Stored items
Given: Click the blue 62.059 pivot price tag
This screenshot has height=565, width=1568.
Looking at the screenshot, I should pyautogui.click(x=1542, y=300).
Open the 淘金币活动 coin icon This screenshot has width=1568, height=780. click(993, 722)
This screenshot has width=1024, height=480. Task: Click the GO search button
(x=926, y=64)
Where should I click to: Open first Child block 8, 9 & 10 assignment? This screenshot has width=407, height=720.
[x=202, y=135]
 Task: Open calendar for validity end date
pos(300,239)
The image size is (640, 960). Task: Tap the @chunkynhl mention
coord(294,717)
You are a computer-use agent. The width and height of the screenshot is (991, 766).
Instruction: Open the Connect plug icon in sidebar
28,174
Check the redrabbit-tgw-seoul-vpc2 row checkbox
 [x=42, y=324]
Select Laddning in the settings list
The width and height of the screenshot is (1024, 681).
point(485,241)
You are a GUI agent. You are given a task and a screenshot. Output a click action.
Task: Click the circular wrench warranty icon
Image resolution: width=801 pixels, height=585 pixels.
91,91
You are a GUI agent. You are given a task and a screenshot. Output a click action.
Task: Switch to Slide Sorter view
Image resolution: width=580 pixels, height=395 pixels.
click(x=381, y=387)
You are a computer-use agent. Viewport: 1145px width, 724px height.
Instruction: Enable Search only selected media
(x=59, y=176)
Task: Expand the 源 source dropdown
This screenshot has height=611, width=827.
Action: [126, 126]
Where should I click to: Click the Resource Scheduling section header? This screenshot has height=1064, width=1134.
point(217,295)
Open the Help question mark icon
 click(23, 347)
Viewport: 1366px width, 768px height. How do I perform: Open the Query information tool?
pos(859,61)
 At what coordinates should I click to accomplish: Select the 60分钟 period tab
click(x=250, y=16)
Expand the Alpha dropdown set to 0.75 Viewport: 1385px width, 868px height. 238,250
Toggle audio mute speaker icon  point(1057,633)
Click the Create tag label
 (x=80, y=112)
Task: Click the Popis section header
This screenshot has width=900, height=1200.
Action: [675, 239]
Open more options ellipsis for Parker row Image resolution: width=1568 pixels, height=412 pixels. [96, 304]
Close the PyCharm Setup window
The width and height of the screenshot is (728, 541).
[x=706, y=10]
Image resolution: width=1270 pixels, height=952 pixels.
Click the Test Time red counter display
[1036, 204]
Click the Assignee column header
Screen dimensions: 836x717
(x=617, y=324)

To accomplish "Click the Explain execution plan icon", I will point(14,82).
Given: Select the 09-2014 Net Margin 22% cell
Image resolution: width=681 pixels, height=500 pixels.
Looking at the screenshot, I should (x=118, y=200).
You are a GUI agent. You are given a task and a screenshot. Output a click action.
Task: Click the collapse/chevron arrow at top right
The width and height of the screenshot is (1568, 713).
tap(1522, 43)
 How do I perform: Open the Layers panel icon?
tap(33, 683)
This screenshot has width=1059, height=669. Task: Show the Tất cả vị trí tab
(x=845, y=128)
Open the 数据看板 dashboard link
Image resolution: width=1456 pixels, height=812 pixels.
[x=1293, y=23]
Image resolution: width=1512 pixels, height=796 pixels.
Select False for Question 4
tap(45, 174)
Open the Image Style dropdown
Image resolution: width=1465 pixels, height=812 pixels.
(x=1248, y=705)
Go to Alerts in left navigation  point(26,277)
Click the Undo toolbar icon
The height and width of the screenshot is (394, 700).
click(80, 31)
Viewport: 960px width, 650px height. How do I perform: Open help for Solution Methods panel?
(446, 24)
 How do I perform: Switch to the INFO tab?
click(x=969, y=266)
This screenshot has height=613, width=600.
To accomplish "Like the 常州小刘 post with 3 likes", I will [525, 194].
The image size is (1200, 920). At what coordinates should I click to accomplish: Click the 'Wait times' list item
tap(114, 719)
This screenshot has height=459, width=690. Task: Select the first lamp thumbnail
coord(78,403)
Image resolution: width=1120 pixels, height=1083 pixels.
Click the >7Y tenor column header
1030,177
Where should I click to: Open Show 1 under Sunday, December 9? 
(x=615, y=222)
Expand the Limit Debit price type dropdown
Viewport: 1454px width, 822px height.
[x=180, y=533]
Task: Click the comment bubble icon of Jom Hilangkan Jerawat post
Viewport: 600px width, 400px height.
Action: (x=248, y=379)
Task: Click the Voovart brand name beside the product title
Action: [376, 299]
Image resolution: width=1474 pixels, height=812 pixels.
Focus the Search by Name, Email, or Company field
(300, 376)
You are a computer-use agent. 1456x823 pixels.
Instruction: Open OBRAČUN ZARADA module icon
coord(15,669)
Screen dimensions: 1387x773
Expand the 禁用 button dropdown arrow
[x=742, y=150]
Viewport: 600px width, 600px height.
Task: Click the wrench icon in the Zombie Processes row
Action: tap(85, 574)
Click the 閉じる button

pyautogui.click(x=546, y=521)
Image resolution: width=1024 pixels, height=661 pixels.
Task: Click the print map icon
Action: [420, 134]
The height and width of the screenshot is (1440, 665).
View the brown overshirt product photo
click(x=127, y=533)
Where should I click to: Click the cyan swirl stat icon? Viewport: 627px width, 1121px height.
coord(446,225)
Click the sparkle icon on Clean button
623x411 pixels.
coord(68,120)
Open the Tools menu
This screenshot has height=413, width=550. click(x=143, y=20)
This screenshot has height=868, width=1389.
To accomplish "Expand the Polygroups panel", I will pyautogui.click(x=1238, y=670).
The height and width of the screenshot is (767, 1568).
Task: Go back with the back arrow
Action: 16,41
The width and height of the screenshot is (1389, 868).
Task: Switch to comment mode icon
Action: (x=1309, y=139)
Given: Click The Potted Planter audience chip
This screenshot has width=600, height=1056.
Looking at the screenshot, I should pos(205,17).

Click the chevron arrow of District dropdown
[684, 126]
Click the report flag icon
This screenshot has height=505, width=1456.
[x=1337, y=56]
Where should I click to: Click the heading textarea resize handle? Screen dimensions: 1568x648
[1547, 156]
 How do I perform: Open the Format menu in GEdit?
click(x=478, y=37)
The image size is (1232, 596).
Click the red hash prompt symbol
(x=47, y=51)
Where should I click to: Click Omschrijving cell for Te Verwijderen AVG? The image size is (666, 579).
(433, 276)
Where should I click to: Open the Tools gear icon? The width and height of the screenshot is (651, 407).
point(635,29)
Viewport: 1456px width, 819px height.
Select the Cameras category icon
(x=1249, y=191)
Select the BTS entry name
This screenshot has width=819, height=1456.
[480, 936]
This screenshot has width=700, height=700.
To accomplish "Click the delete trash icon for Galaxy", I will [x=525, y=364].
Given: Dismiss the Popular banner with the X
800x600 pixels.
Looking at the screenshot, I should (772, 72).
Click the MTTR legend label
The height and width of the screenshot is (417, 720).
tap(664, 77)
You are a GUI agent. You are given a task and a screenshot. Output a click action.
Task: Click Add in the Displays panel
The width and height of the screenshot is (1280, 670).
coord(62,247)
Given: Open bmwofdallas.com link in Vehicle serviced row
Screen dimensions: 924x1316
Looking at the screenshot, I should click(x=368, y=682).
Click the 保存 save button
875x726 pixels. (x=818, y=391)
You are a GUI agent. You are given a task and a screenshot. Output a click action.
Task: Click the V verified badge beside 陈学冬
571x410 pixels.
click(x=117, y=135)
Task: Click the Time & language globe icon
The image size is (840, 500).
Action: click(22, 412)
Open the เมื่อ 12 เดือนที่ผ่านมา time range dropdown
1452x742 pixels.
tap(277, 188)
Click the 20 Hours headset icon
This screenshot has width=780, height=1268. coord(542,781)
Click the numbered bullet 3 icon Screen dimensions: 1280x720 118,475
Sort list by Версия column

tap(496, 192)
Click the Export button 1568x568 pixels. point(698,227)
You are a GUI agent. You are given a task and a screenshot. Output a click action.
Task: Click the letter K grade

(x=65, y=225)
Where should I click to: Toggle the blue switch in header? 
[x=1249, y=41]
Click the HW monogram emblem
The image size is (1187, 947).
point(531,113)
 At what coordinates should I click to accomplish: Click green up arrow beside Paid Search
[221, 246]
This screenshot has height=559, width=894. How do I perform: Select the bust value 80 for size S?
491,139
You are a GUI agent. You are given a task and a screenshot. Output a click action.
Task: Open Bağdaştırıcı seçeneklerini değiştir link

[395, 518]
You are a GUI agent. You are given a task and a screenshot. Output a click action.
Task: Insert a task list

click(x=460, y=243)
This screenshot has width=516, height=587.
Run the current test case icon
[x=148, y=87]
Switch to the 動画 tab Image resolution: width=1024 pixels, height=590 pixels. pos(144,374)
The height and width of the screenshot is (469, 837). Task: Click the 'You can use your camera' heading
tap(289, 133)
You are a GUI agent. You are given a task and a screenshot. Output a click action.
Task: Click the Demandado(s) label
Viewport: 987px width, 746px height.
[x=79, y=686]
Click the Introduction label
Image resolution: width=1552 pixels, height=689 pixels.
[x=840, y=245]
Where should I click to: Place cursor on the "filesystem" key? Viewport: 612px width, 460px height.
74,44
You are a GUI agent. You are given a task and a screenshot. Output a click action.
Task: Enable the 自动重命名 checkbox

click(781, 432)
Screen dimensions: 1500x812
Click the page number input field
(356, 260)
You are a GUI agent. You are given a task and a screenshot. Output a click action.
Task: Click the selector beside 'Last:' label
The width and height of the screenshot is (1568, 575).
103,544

**Task brief:**
Please write out exactly the lines from the start of the data through the line that contains "Open the 淘金币活动", both ends included, and nothing else.

**Output for this task:**
Given: Click the blue 62.059 pivot price tag
This screenshot has height=565, width=1568.
Looking at the screenshot, I should pyautogui.click(x=1542, y=300).
Open the 淘金币活动 coin icon This screenshot has width=1568, height=780. click(993, 722)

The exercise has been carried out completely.